Extracted entries:
-------------------------

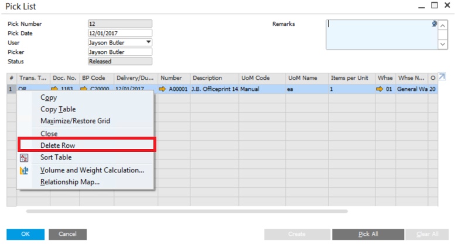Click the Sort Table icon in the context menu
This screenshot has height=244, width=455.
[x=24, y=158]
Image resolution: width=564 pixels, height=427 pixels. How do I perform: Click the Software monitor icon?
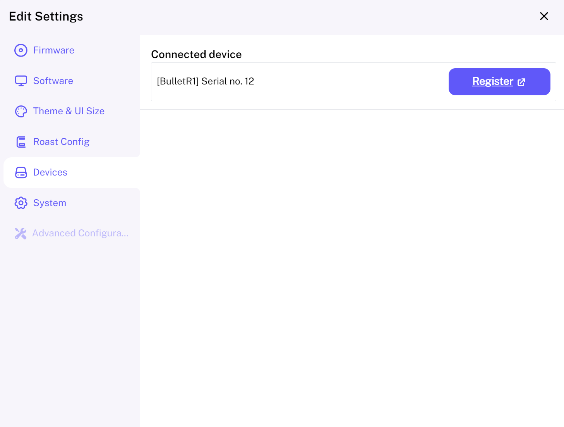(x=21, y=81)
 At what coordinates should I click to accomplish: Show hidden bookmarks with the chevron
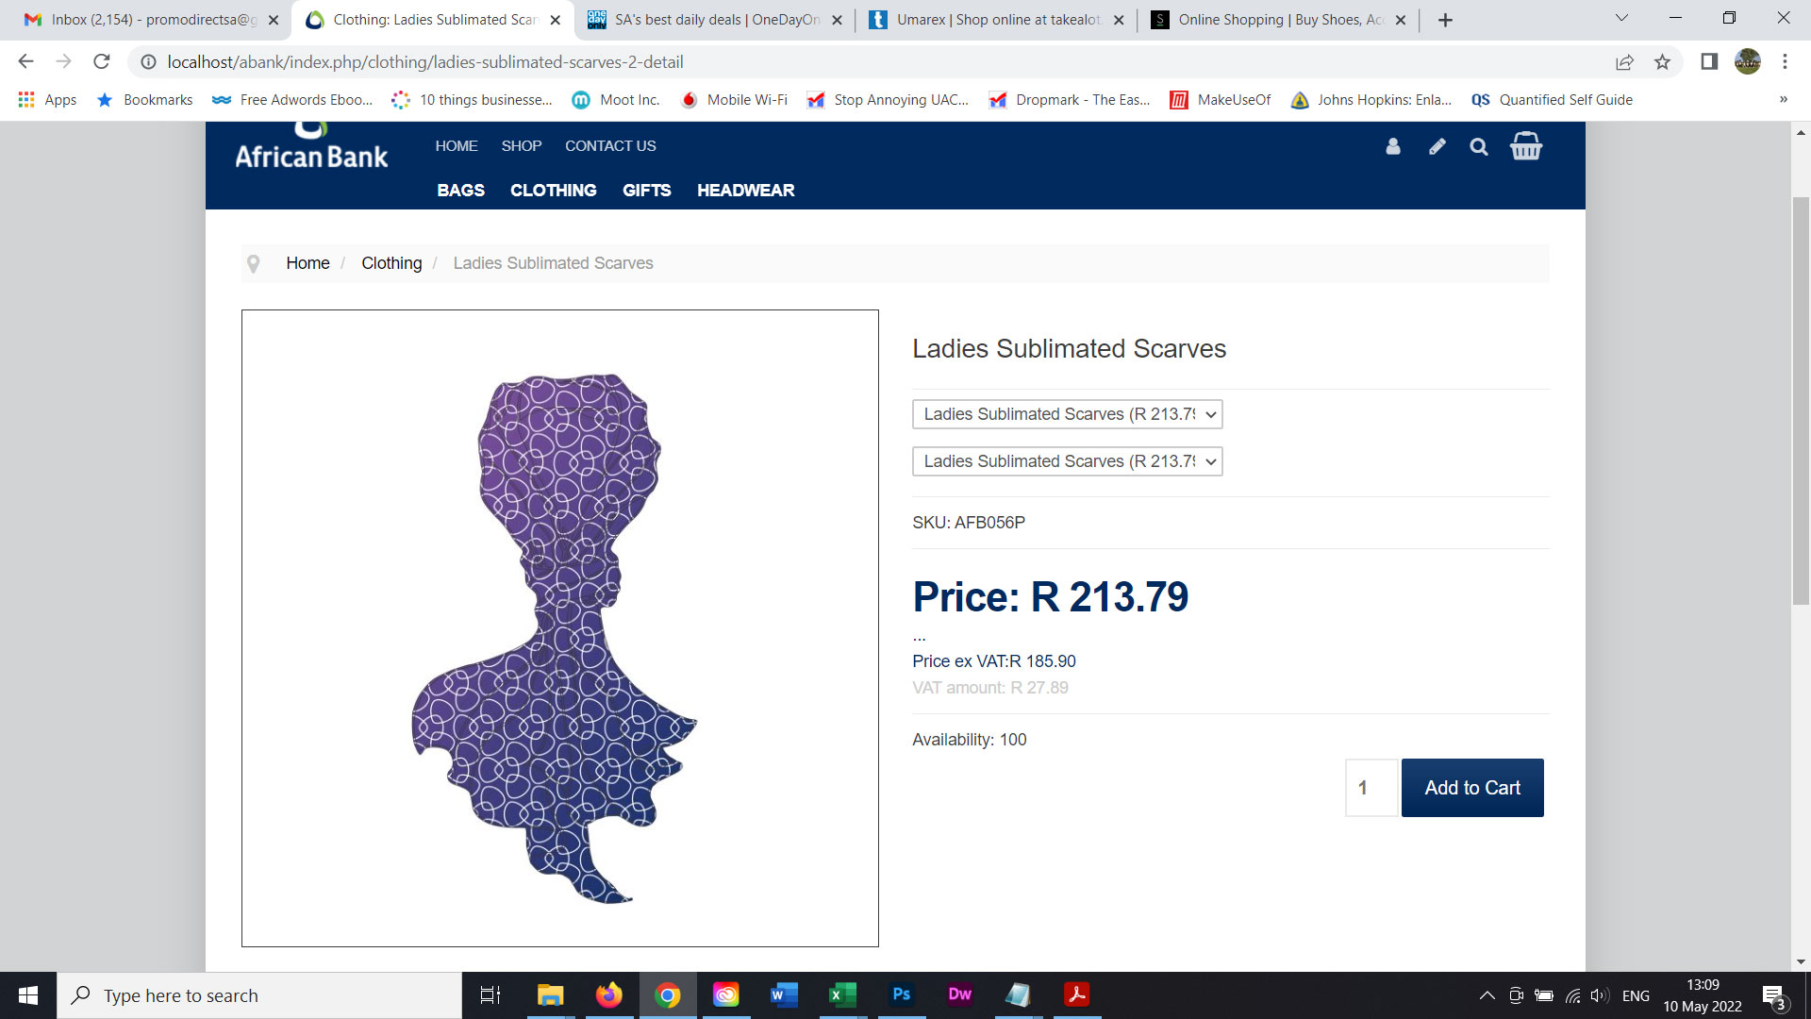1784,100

-------------------------

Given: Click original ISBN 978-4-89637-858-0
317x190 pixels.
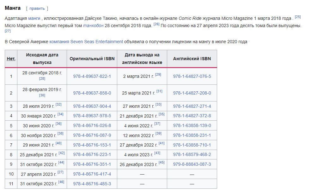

-------------------------

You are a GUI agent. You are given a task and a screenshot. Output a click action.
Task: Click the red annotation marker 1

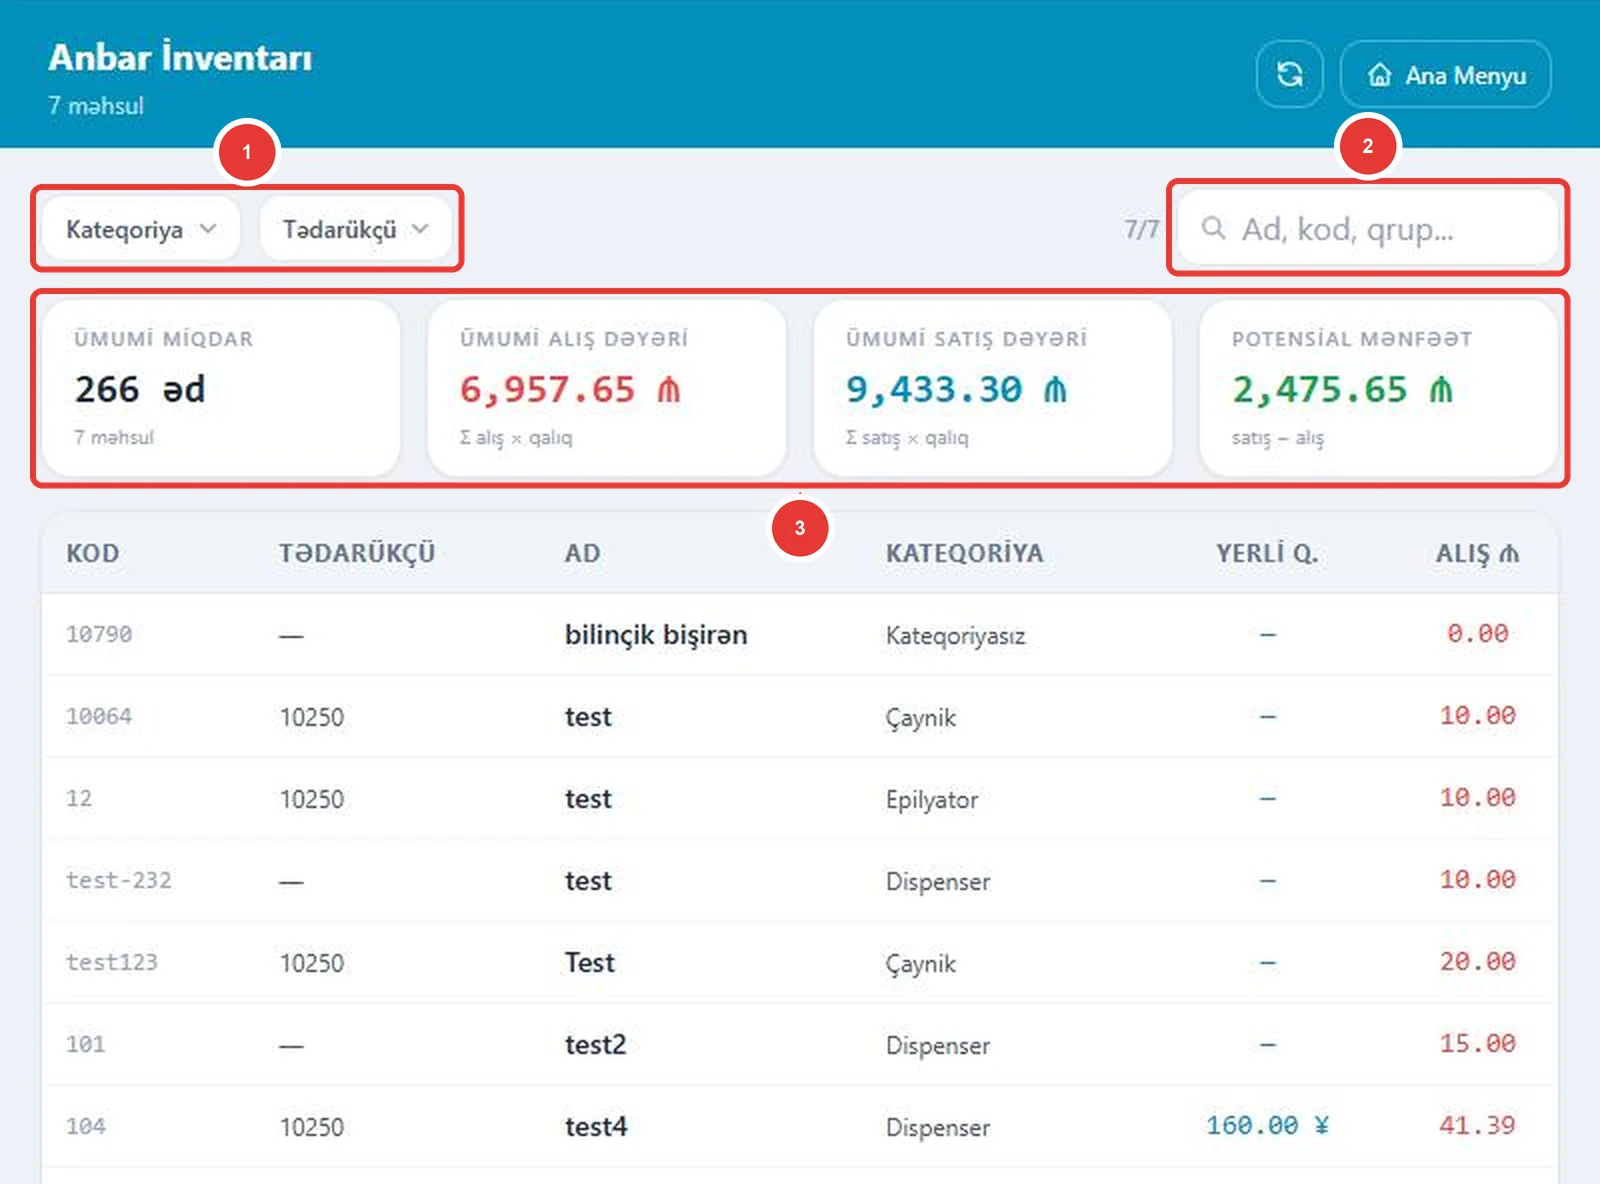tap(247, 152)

-------------------------

Task statement: Look above for the line with "Given: Click original ISBN 978-4-89637-858-0" and the line with "317x190 pixels."; transcribe both and all lines in between, exactly, and nothing else.

Exercise solution:
Given: Click original ISBN 978-4-89637-858-0
317x190 pixels.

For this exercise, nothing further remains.